NATCHEZ — Asking residents to put up yard signs with a simple message such as, “Stay safe, stay home,” could be one of several ways local mayors fight the spread of COVID-19.

Mayors of Natchez, Ferriday, Vidalia, Woodville, Roxie, Bude, Meadville, Fayette and Port Gibson met via teleconference call Tuesday last week to discuss mitigation strategies for the disease.

Natchez Mayor Darryl Grennell spearheaded the meeting, which was not open to the public or recorded, but allowed elected officials of neighboring cities and towns to share their ideas and perhaps share strategies they’ve already implemented to keep their citizens’ safe.

Other participants in the meeting were Merit Health Natchez CEO Lance Boyd and members of the Natchez COVID-19 Task Force, Grennell said.

“We will continue to host these conferences because what happens at one of these little communities affects the other,” Grennell said, adding that most of those who wind up severely sick in surrounding areas may be treated at Merit Health Natchez.

“We’re trying to prevent a major spike of illnesses in our area because we don’t want to have a catastrophic event at our hospital.”

Grennell said Boyd explained to those on the call how much protective gear, medications and breathing treatment equipment is available at the hospital and what is needed from officials to prevent shortages.

“(Boyd) stressed the importance for us as local elected officials to make sure that we do all that we can to educate people and implement the necessary programs to reduce the spread of the disease as much as possible,” Grennell said.

Officials also discussed signing a petition at Tuesday’s meeting for Gov. Tate Reeves to declare a local “stay home” so that law enforcement officers in the corresponding cities and towns would be given the authority to enforce safe practices, Grennell said.

However, Reeves coincidentally issued a statewide “stay home” on Wednesday so the petition was no longer needed, Grennell said.

Another idea shared at the meeting was to temporarily remove basketball goals from area parks so that people wouldn’t congregate for basketball games.

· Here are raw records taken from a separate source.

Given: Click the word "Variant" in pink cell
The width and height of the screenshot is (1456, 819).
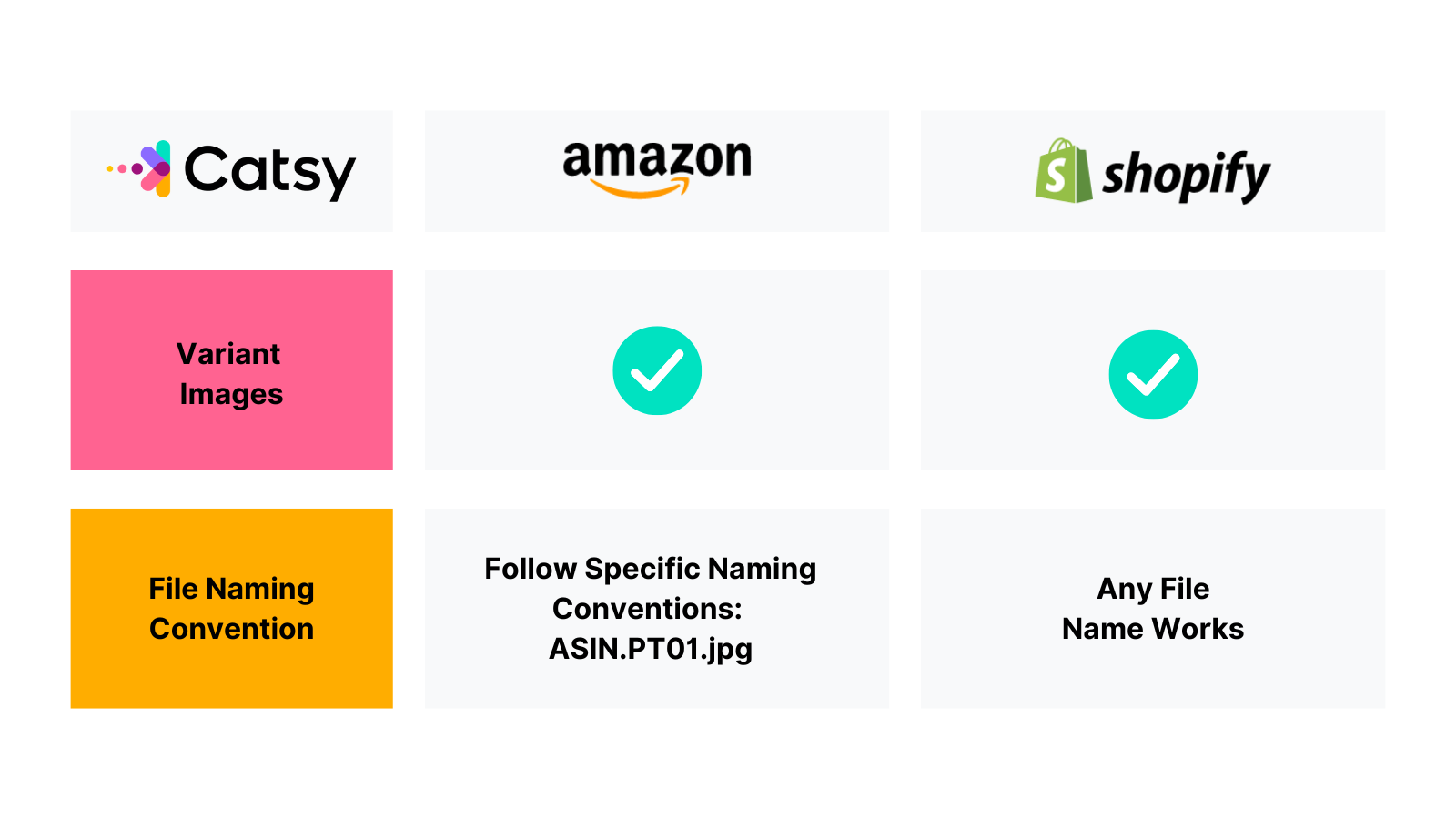Looking at the screenshot, I should (x=228, y=354).
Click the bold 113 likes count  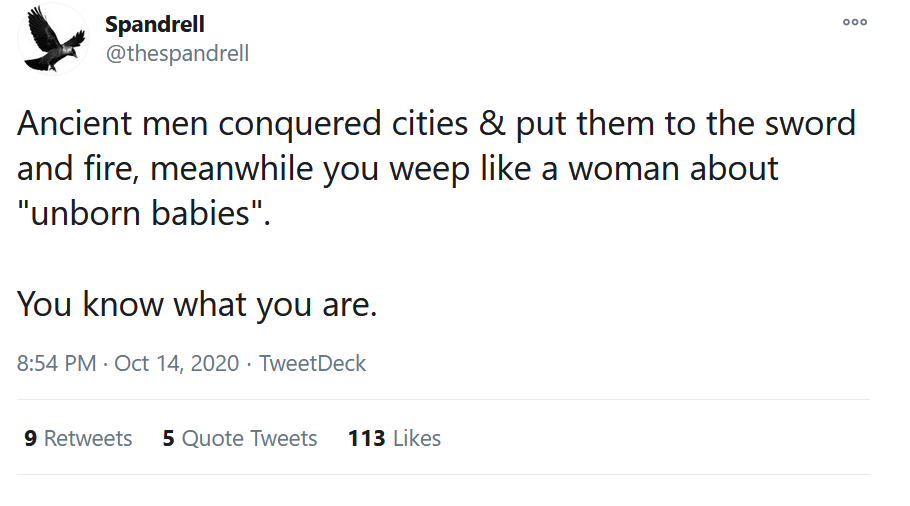click(x=366, y=438)
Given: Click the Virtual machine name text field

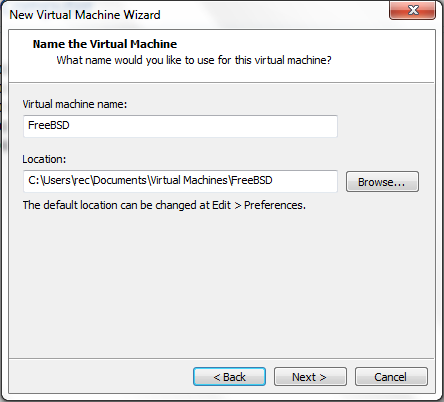Looking at the screenshot, I should (x=180, y=126).
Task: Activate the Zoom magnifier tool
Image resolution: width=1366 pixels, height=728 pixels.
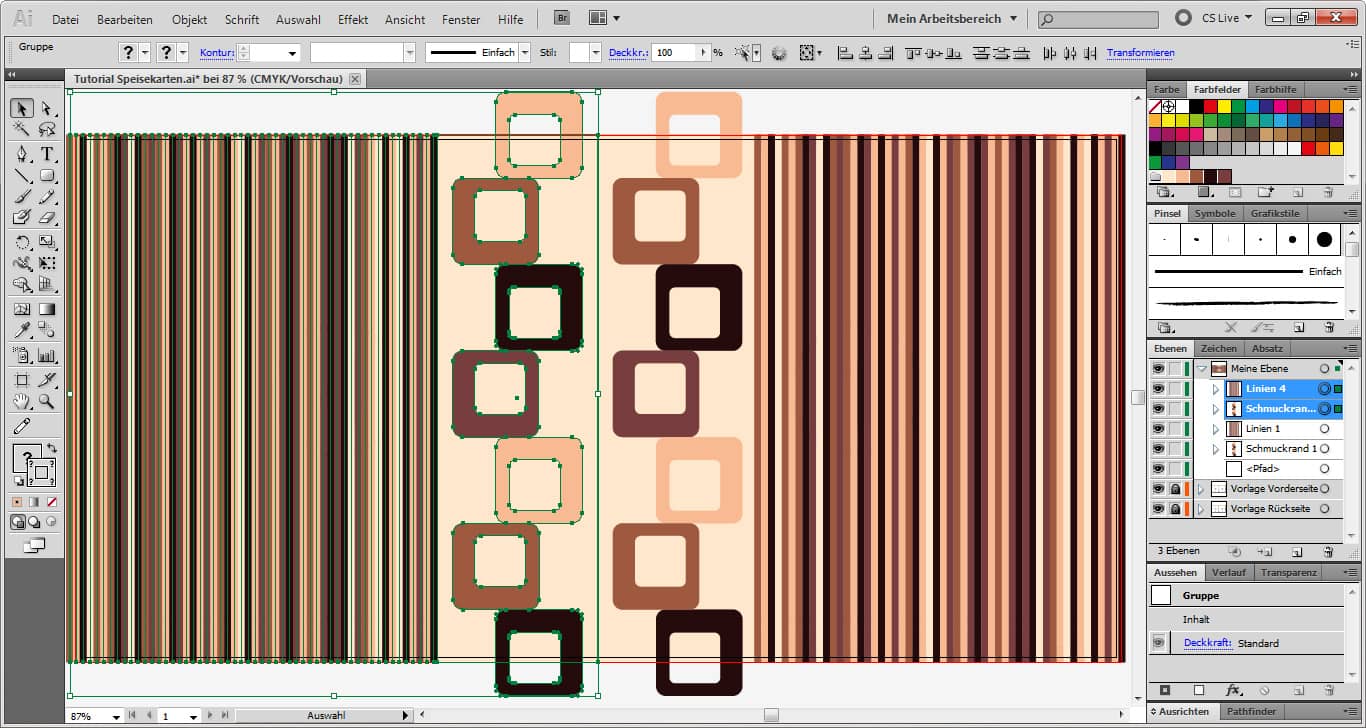Action: [x=47, y=402]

Grennell said Port Gibson Mayor Willie A. White had the idea to produce yard signs with simple messages on them such as, “Stay safe, stay home,” that would remind passersby that they shouldn’t be out in public unless they are performing essential duties and to keep a safe distance from others.

Grennell said the local task force began working on signs that could be distributed as early as Monday for $5 apiece. Businesses may also sponsor signs with their business logo, Grennell said.

“The $5 helps us to under wright the cost of signs, but we’re not turning anyone down who wants to put one up,” he said. “If someone wants to put up a sign, they just need to call and let us know.”

Those interested in putting up a yard sign would need to call City Hall at 601-445-7500 or the Adams County Board of Supervisors at 601-442-2431, Grennell said.